Definition: Aspartylglucosaminuria (AGU) is a rare, autosomal recessive metabolic disorder caused by deficient activity of the enzyme N-aspartyl-beta-glucosaminidase.

After trisomy 21 and fragile X syndrome, this is the most frequent multiple congenital anomaly/mental retardation syndrome.

Aspartylglycosaminuria is most common in patients of Finnish ancestry, affecting about 2.5% to 3% of the population.

Clinical manifestations consist of psychomotor retardation, grotesque facial appearance, hepatosplenomegaly, ventral hernia and skeletal abnormalities.
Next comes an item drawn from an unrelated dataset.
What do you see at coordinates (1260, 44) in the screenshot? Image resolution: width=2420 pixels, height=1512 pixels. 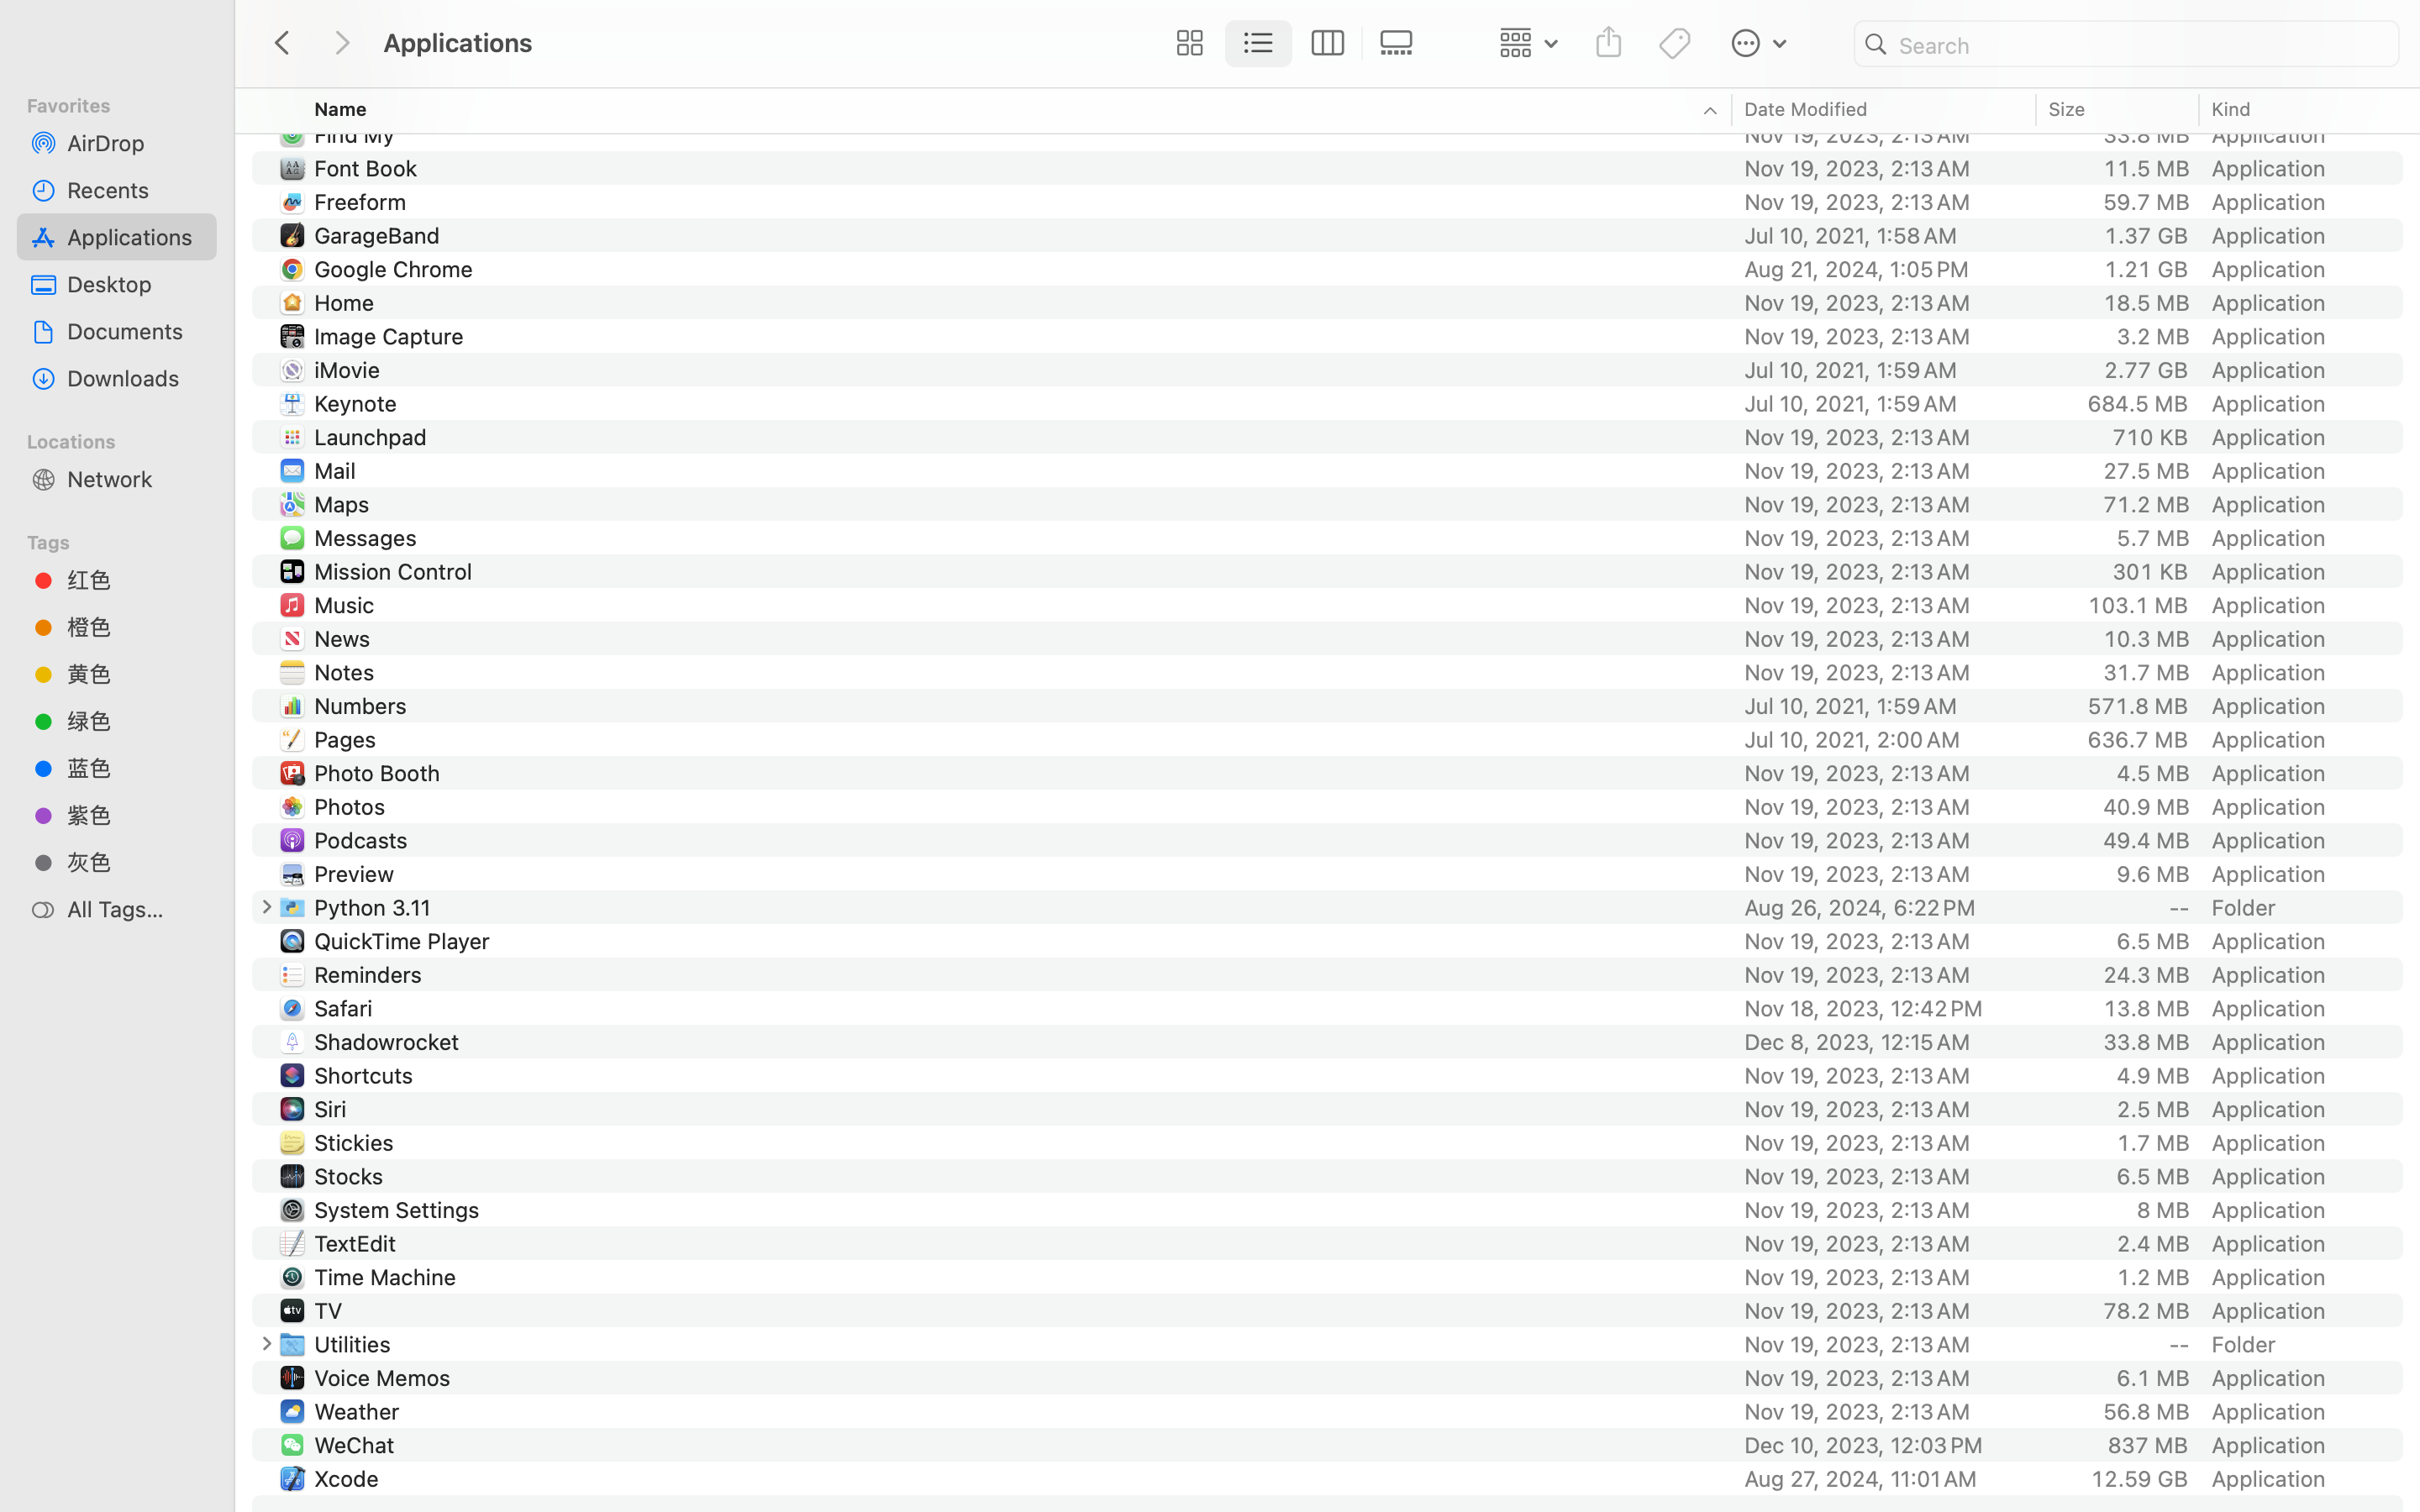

It is a member of Finnish disease heritage, a group of diseases or syndromes caused by mutation in a single gene characterized by higher frequency in Finland than the rest of the world.

Aspartylglucosaminidase (1-aspart-amido-beta-N-acetylglucosamine aminohydrase - E.C.3.5.1.26) is an enzyme which cleaves the N-acetyl-glucosamine-asparagine linkage of oligosaccharide chains in glycoprotein and glycopeptide metabolism, causes Aspartylglycosaminuria.

Laboratory

Biochemical tests show high urinary levels of aspartylglucosamine and low activity of aspartylglucosaminidase.